Over time I found myself writing on a variety of topics – whatever came to mind that I thought was important. It was general, mediocre and blase’.

I didn’t want my primary blog to be grey. I wanted it to be black and white.

Most of what I publish on this site is objective. There’s a casual commentary here and there, but mostly, it’s written in journalistic style, and moreover, it’s about building a platform for book marketing. When I recognized my focus had become more like a shotgun pattern than a single bullet, I had to consider my options.

One consideration was limiting the things I wanted to say. But I REALLY didn’t want to do that.

So I created another blog, a sister blog; and then another cousin blog.

And it’s the best move I’ve made to enhance the platform and achieve every purpose I wanted.

***

Because I wanted the primary site to remain objective, I needed a second site where I could provide opinionated commentary. Objectivity is great, but there’s a huge place in the blogosphere for personal opinion, too. People love sharing their opinions.

So I created something short and sweet. www.seventhingsidliketosay.wordpress.com is the place where I can offer “sidebar” commentary on an objective post in the primary blog. Link the two together with a short link on each post and you’re creating a web of activity that has a life of its own. Sometimes, readers get caught up in the web and find it hard to get out.

That’s what we all want for our sites, right? Readers will move back and forth between your sites if you make it easy for them.

Does that make sense?

***

Then, Dana and I had the opportunity a few months back to do something truly unique. A once-in-a-lifetime opportunity, perhaps, to build a vacation home in Puerto Cayo, Ecuador. Our home is under construction there now.
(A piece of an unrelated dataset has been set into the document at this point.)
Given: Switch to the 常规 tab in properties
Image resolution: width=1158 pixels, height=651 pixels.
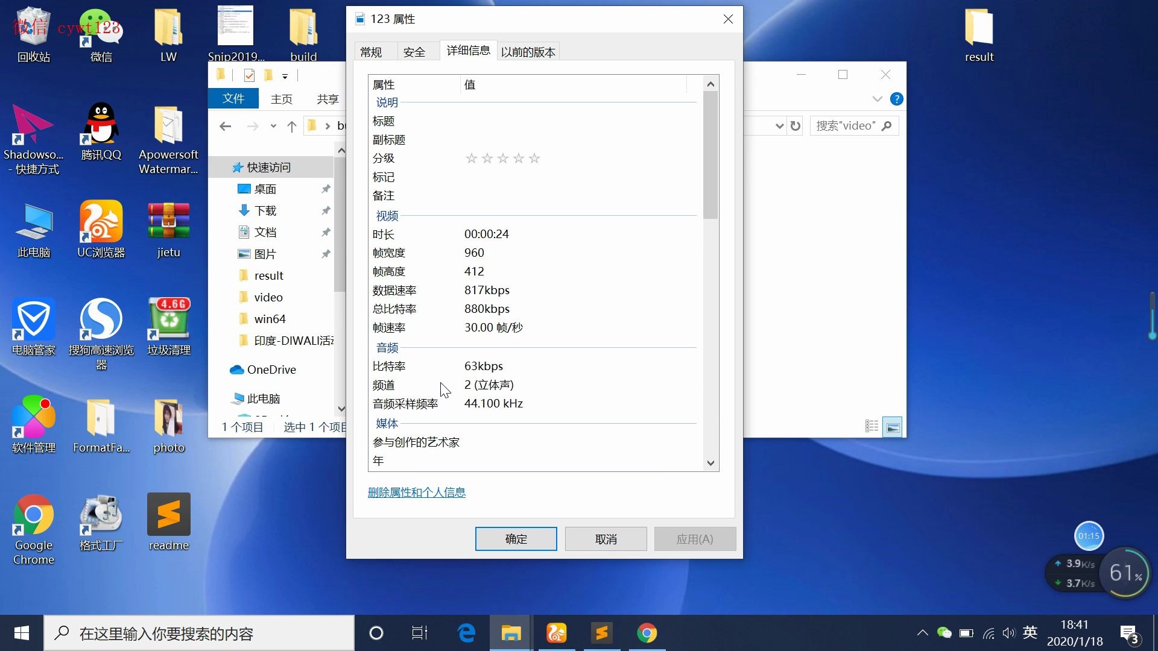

I viewed it as a singular, focused adventure that I wanted to chronicle through publishing – for ourselves and interested readers and future expatriates.

So the cousin-blog became www.latitudeone.wordpress.com. It addresses our interest in expatriate living and is intended to inspire others to know that dreams can, in fact, be lived out.

Throw a little short link down at the bottom of a latitudeone post referring people back to the primary and sister blog works too. So the platform became a triangle with readers moving from one point to another with very little effort on my part.

This approach serves every purpose for me. It give’s me focused creative outlets at three specific distribution points, moves readers to and from point to point with easy links, and more often than not, a follower of one blog becomes a follower of the others, so the platform building is magnified x3.

If you’re purposefully working to build a strong social media platform, consider giving birth a happy “family” of blogs.